Hi, welcome to the board!

What is it you are trying to do? There is no direct keyboard shortcut for what you're asking, no. But depending on what you want, there may be alternatives. I.e. copy, paste special - formats, or format painter.

HTH


----------



## khevlan (Jul 30, 2007)

Thanks guys and thank for the welcome.

Zack: I just want a direct keyboard shortcut to apply the currently selected font color to save me the bother of clicking, because I change font colors a lot so it would save me some time (it adds up). Currently I click on font color on the font section of the home ribbon. However it appears that there is no direct shortcut.

Thanks anyway.


----------



## Zack Barresse (Jul 25, 2004)

I think the only way you could get close to this is to try and customize the Ribbon by laying XML to a VBA routine which would activate that control. The CommandBars control is basically no good in 2007, it's only left in for backwards compatibility, otherwise it'd be really easy! This should be entirely possible. If you want to go that route I'm more than happy to oblige, but most people don't want to mess with XML. Let us know what you'd like to do. 
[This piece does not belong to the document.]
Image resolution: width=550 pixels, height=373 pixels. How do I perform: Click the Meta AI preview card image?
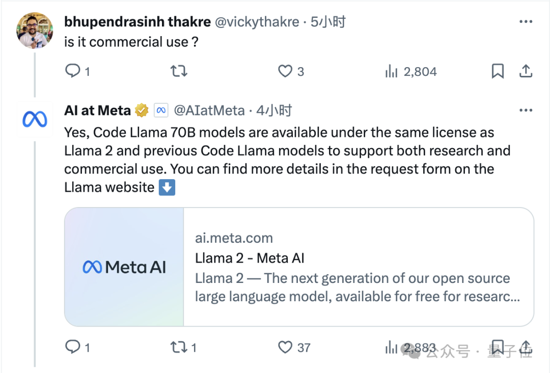pos(124,267)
Edit: Also, if you want this available all the time it'd need to go in as an add-in, or go directly into your Personal.xlsb file. Let us know which you'd prefer.


----------



## khevlan (Jul 30, 2007)

Dear Zack Barresse

Apologies for my late reply. I'm afraid your solution is a touch over my head as an intermediate user (I don't know what a VBA routine is). I thank you for your assistance but I think I shall give up on this and hope there are more options in the next version of Office. 

Thanks in any case guys.


----------



## Zack Barresse (Jul 25, 2004)

Nope, not going to be in the next version either. We can make a solution for you here I think, that is if you want a solution. Some people don't want to mess with it. To do this either we'll need to see the file or you'll need to download some tools in which to do the editing which we tell you. If you want to go ahead with this, let us know.


----------



## khevlan (Jul 30, 2007)

Alright I'll throw down. Lets do it, if you don't mind.


----------



## slurpee55 (Oct 20, 2004)

khevlan said:


> Dear Zack Barresse
> 
> Apologies for my late reply. I'm afraid your solution is a touch over my head as an intermediate user (I don't know what a VBA routine is). I thank you for your assistance but I think I shall give up on this and hope there are more options in the next version of Office.
> 
> Thanks in any case guys.


Khevlan, Zack is correct in stating that this is not going to appear in the future. However, he is a great coder (one of several here!) and can supply you with something that will give you this versatility. Rather a cool thought, actually.... :up:


----------